Intraoperative Detection of Spinal Cord Ischemia Using Somatosensory Cortical Evoked Potentials during Thoracic Aortic Occlusion

Abstract

Paraplegia remains a devastating and unpredictable complication of surgical procedures requiring temporary occlusion of the thoracic aorta, interruption of important spinal radicular vessels, or both. Intraoperative monitoring of the physiological integrity of the spinal cord should permit the early detection of spinal cord ischemia, the judicious and timely institution of corrective measures, including bypass or shunting, and the preservation of important intercostal arteries in appropriate circumstances.

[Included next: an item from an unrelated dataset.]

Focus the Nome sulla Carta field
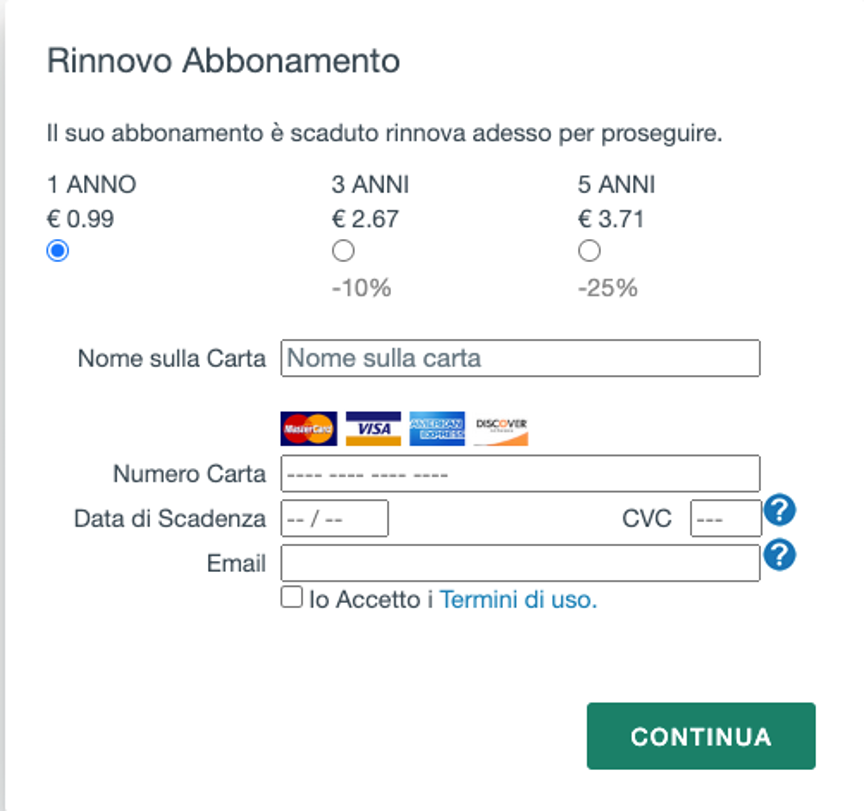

A model of spinal cord ischemia was created by temporary proximal and distal occlusion of the canine thoracic aorta. Serial measurement of somatosensory cortical evoked potentials (SCEP) generated by peripheral nerve stimulation, reflecting the status of long-tract neural conduction, was used to monitor alterations in spinal cord function during ischemia. Twelve animals subjected to aortic occlusion demonstrated a characteristic time-related deterioration of the SCEP with virtual extinction of the signal at a mean interval (± standard error of the mean) of 12.4 ± 1.5 minutes. Six animals in which reperfusion was established immediately following the loss of the SCEP (Group 1) demonstrated complete recovery without neurological sequelae, as assessed by clinical and histological criteria. In 6 animals (Group 2), the period of aortic occlusion was extended for an additional 15 minutes following loss of the SCEP (27.3 ± 2.3 minutes); postoperatively, 4 of 6 animals sustained major neurological lesions characterized by spastic paraplegia and histological evidence of spinal cord infarction (Group 1 versus Group 2, p < 0.05).